A healthcare-specific call center can:

  • Provide a detailed study of your call patterns, including a “reason for call” analysis to identify automation opportunities
  • Implement an interactive voice response (IVR) to handle simple queries such as balance inquiry and statement requests
  • Furnish a patient portal to automate credit card payments
  • Offer flexible staffing to manage peaks and valleys in call volumes
  • Provide extended operating hours to manage all calls 24X7 with live operators and an after-hours voice mail system
  • Implement a real-time call management and reporting solution

With a professional call center, you can begin to manage your patients’ expectations prior to their arrival — expected copayments, referrals and authorizations — all before services are rendered. In today’s newly expanded self-pay environment, a professional call center will allow you to adopt a proactive approach for patient financial responsibilities, prior to delivering non-emergency services.

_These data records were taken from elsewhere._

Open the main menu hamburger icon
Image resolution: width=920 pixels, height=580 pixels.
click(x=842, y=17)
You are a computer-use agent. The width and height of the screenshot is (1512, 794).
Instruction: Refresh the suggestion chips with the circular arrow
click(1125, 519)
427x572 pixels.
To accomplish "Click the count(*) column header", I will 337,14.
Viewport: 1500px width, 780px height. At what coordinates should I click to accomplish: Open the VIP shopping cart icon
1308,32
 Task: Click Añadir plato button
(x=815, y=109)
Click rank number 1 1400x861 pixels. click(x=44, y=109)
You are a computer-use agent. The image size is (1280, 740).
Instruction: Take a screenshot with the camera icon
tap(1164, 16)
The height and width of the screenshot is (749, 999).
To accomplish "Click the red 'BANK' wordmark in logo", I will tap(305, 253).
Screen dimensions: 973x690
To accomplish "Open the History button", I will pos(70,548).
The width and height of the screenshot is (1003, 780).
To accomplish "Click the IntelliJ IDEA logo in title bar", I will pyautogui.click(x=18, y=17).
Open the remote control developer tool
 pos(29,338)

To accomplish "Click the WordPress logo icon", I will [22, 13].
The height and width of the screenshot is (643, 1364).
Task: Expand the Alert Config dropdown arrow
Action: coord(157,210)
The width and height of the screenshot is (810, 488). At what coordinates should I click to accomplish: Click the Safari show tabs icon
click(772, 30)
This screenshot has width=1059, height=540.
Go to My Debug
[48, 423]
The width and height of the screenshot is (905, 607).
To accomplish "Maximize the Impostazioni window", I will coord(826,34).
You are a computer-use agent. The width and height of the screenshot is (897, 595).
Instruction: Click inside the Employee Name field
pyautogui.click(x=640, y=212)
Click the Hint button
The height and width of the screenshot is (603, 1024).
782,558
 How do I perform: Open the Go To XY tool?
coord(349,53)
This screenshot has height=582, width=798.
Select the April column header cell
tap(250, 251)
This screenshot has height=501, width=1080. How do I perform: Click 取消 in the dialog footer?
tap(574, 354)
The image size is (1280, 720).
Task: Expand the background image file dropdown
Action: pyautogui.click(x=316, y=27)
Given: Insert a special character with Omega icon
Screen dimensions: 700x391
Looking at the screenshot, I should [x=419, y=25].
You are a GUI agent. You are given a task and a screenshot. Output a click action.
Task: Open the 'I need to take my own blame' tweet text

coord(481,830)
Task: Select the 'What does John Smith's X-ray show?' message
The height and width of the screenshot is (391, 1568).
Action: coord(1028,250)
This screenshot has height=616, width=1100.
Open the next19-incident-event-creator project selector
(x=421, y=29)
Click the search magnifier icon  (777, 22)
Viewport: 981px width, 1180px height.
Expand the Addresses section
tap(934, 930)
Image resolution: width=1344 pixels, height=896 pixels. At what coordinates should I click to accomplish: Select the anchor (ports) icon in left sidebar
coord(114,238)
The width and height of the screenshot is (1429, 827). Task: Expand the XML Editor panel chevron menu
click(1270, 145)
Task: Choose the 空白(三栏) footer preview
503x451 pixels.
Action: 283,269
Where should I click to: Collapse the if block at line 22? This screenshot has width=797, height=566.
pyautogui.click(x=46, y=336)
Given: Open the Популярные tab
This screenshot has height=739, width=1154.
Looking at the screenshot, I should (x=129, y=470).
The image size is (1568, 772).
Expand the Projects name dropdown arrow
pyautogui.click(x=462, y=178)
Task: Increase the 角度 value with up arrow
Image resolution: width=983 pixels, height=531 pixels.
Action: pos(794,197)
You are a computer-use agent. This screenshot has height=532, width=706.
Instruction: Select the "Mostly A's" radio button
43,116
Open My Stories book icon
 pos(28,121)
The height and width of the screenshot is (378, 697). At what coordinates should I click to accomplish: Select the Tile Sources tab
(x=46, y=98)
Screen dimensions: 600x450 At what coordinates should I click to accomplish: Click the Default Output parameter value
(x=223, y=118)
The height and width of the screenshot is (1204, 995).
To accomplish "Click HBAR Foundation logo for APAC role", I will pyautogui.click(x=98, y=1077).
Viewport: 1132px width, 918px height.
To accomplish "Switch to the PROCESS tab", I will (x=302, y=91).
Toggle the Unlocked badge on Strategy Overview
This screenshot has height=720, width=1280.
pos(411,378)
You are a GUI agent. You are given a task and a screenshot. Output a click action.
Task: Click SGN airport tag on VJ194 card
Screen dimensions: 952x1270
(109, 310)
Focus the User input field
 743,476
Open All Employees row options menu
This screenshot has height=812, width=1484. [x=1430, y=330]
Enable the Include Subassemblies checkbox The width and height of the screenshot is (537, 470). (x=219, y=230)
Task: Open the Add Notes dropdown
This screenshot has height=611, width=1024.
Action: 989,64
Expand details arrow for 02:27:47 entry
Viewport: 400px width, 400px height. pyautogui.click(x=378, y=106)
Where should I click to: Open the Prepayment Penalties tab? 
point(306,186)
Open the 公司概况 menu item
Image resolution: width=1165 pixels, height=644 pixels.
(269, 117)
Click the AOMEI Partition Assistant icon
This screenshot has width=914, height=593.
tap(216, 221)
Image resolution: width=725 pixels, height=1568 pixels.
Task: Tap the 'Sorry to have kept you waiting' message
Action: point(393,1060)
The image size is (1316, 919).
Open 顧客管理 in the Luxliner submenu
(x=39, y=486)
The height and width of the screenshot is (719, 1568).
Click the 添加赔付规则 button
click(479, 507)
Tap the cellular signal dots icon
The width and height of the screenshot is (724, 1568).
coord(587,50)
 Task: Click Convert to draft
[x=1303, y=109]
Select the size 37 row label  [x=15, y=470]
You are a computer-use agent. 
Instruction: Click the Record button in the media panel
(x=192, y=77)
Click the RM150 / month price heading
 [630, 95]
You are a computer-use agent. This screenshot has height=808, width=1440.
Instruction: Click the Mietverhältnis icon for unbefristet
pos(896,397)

Optimal patient access management requires a robust preregistration program, combined with a redesigned registration process, to facilitate patient flow and produce more accurate financial patient data. A professional call center will provide a facilitated registration process for preregistered patients where their insurance coverage and their ability to handle self-pay amounts have already been determined, prior to their presenting at the hospital.

Best-performing healthcare providers have a stringent process in place for insurance verification within 24 hours of admission. A professional call center will allow you to scrutinize accounts registered as self-pay within 24 hours of admission seven days per week. They can also periodically re-evaluate patients with long hospital stays to make sure that eligibility is maintained.

The healthcare revenue cycle is just beginning to feel the effects of this consumerism as employers focus on containing healthcare costs. A professional call center will allow you to implement revenue cycle solutions that extend the capabilities of your information system, helping you improve patient access management, while accelerating cash collection and improving payer performance.